The Madagascar environment consists of:

  1. Standalone programs for out-of-core numerical analysis;
  2. Standalone programs for geophysical data processing and imaging;
  3. A development kit for C, C++, Fortran-77, Fortran-90, Python, Matlab, and Octave;
  4. A framework for reproducible numerical experiments, based on SCons;
  5. A framework for scientific publications, based on SCons and LaTeX;
  6. A collection of reproducible scientific articles also used as usage examples and regression tests for the standalone programs;
  7. A collection of datasets used as input to reproducible numerical experiments.

This guide serves as a brief introduction of different components and shows how they all fit together.

How to find your way around Madagascar

If you are new to Madagascar, start by looking at the list of reproducible papers. If any of these papers looks close to your interests, follow the links until you find a figure with a "wrench" button under it . Click on the wrench, and it will open a computational recipe used for generating the figure (the SConstruct file). You can copy this recipe to your computer or simply find it already existing in the "book" subtree under the Madagascar source directory. For example, the recipe at http://www.reproducibility.org/RSF/book/rsf/rsf/sfmath.html also exists in the file RSFSRC/book/rsf/rsf/sfmath/SConstruct. After copying or location the appropriate SConstruct file, run

scons view

on the command line to generate all the figures in the selected project and to display them on your screen. For example, try

bash$ cd RSFSRC/book/rsf/rsf/sfmath
bash$ scons view

where bash$ stands for the Unix prompt and RSFSRC stands for the Madagascar source directory. The output should look like

scons: Reading SConscript files ...
scons: done reading SConscript files.
scons: Building targets ...
/home/sergey/RSFROOT/bin/sfmath n1=629 d1=0.01 o1=0 n2=40 d2=1 o2=5 output="x2*(8+sin(6*x1+x2/10))" | /home/sergey/RSFROOT/bin/sfrtoc | /home/sergey/RSFROOT/bin/sfmath output="input*exp(I*x1)" > rose.rsf
< rose.rsf /home/sergey/RSFROOT/bin/sfgraph title=Rose screenratio=1 wantaxis=n > Fig/rose.vpl
/home/sergey/RSFROOT/bin/xtpen Fig/rose.vpl
scons: done building targets.

with a picture appearing on your screen.

If there are several figures in the recipe, you can run

scons figurename.view

(e.g. scons rose.view) to display individual figures. To remove all the files that scons view generated, run

scons -c view

If you want to know what commands will be executed to generate the figures before actually running them, try

scons -n view

You can output this command to a file

scons -n -Q view > script.sh

and use script.sh as a shell script. If you are to make modifications to the data processing recipe defined in SConstruct (changing parameters or trying new data), executing scons is more powerful and convenient then running shell scripts.

[TO BE CONTINUED]

Standalone programs

Most programs act as filters on input data and can be chained through Unix pipes, i.e.: <bash> < data.rsf sfwindow n1=100 | sfbandpass fhi=60 > data2.rsf </bash>

This approach follows the Unix philosophy, as formulated by Doug McIlroy, the inventor of Unix pipes (Salus, 1994[1]):

  1. Write programs that do one thing and do it well.
  2. Write programs to work together.
  3. Write programs to handle text streams, because that is a universal interface.
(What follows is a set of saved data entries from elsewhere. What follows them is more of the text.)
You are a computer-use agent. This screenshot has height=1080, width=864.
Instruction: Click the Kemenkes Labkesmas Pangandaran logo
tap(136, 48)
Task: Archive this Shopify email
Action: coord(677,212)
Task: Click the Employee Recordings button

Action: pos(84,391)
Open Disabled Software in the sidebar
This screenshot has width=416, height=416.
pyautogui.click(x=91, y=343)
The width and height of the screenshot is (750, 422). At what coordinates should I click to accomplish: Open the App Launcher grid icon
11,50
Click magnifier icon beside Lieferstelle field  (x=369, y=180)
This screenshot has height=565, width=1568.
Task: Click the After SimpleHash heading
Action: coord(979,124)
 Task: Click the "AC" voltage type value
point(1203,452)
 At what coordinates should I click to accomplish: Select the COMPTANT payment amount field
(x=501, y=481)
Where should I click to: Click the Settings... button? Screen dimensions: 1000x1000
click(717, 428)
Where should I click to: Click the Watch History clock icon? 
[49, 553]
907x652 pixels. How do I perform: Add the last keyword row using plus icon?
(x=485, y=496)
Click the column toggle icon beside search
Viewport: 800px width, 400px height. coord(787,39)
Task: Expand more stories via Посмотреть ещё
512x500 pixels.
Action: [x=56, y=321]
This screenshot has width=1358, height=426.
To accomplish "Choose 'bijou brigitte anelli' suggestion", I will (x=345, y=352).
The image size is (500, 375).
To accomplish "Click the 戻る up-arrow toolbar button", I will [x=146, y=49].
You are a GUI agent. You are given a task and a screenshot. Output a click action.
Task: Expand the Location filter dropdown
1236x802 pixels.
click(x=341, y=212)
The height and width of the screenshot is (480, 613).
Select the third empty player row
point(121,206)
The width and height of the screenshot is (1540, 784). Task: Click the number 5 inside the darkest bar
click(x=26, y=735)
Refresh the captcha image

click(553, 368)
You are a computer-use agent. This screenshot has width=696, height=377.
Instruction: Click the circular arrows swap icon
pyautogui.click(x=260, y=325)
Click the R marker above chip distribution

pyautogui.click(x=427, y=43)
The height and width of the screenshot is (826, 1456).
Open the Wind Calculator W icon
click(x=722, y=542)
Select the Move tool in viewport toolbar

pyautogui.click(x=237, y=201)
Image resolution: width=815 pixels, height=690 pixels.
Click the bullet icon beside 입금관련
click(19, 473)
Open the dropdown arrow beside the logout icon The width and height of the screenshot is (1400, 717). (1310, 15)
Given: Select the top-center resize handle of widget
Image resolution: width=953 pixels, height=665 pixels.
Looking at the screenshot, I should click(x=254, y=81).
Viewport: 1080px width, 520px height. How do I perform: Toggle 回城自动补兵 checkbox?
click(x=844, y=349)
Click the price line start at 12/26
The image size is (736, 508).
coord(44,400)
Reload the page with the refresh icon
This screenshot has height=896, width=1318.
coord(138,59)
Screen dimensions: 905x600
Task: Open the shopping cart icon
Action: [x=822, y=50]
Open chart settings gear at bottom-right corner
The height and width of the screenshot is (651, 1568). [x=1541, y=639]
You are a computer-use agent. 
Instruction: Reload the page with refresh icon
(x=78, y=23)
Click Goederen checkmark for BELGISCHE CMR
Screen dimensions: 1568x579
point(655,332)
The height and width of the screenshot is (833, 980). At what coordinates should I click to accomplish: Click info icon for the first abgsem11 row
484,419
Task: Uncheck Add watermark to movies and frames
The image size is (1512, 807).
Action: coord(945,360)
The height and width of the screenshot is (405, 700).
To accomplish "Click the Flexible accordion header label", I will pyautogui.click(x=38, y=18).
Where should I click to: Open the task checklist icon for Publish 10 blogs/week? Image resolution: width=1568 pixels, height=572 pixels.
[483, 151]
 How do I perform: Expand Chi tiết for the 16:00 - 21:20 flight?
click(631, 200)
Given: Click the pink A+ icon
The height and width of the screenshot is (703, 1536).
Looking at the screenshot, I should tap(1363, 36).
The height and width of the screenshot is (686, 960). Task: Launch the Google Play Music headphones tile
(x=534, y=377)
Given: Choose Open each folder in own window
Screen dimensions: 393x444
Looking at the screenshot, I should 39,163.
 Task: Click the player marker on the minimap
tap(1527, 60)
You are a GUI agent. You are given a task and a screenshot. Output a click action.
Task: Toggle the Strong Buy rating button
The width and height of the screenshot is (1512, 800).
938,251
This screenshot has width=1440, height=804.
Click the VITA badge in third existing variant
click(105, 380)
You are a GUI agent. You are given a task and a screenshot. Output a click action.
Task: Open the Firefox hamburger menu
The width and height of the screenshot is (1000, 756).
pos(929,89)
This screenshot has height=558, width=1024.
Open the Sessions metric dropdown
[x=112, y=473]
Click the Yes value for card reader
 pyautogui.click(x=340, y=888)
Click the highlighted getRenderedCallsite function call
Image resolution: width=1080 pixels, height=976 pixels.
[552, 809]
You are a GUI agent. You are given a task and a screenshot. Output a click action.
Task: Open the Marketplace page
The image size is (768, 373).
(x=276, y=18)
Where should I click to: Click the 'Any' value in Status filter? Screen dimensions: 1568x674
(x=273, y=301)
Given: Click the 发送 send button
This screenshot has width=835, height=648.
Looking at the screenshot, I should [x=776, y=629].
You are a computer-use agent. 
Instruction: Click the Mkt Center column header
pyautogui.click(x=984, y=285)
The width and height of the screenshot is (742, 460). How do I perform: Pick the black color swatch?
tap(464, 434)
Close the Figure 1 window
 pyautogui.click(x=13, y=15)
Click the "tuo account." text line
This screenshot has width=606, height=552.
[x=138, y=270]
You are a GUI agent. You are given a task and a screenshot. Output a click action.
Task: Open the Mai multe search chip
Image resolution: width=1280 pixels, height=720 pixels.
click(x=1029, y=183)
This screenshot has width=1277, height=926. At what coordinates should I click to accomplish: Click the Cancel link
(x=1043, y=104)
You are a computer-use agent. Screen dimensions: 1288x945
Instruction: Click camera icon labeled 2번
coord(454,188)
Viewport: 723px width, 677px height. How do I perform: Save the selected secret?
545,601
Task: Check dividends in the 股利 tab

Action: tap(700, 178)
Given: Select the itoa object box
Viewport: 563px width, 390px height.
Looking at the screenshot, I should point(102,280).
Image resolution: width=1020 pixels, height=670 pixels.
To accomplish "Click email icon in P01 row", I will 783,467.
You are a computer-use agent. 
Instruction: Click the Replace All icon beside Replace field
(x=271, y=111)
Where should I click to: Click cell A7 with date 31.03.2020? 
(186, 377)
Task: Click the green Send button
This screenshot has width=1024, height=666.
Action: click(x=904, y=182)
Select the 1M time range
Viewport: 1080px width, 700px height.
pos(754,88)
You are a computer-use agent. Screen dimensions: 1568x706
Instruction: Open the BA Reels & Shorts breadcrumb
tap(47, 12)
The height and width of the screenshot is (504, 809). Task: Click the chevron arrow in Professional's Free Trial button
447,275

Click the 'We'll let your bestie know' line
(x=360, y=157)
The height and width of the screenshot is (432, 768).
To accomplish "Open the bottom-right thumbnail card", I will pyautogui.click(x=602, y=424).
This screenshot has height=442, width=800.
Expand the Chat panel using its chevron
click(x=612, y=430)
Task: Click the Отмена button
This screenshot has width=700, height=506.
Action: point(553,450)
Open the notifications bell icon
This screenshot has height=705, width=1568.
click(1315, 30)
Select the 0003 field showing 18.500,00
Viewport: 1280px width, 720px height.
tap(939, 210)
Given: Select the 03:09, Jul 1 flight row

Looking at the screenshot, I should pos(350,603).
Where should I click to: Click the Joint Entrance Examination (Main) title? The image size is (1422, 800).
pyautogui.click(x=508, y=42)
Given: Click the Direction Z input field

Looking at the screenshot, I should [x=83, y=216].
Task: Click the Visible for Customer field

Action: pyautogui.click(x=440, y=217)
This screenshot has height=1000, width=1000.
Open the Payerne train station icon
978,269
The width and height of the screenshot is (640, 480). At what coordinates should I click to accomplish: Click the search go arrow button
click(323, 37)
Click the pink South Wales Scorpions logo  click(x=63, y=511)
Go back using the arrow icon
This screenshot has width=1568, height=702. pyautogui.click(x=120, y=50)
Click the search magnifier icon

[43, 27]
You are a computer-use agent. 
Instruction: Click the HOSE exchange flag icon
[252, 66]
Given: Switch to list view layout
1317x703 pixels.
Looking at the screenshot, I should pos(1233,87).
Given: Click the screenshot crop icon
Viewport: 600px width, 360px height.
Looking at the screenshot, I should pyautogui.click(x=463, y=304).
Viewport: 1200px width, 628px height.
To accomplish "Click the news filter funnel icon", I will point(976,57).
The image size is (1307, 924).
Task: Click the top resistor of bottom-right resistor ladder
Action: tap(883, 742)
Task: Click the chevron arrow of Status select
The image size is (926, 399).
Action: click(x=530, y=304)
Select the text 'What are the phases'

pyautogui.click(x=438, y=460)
Documentation has designed in a layered fashion. Following the Unix convention, programs have brief man pages, which explain the program purpose and parameters. These pages can also be accessed by running a program without any arguments, or online. A more detailed level of documentation, with basic equations, figures and examples, is provided through the wiki in the [Guide to madagascar programs | Guide to programs]. The Task-centric program list categorizes and briefly describes all components. At an even higher level of details, the programs can be seen in actual use in the [Reproducible Documents]. Search capabilities are currently provided by the sfdoc utility.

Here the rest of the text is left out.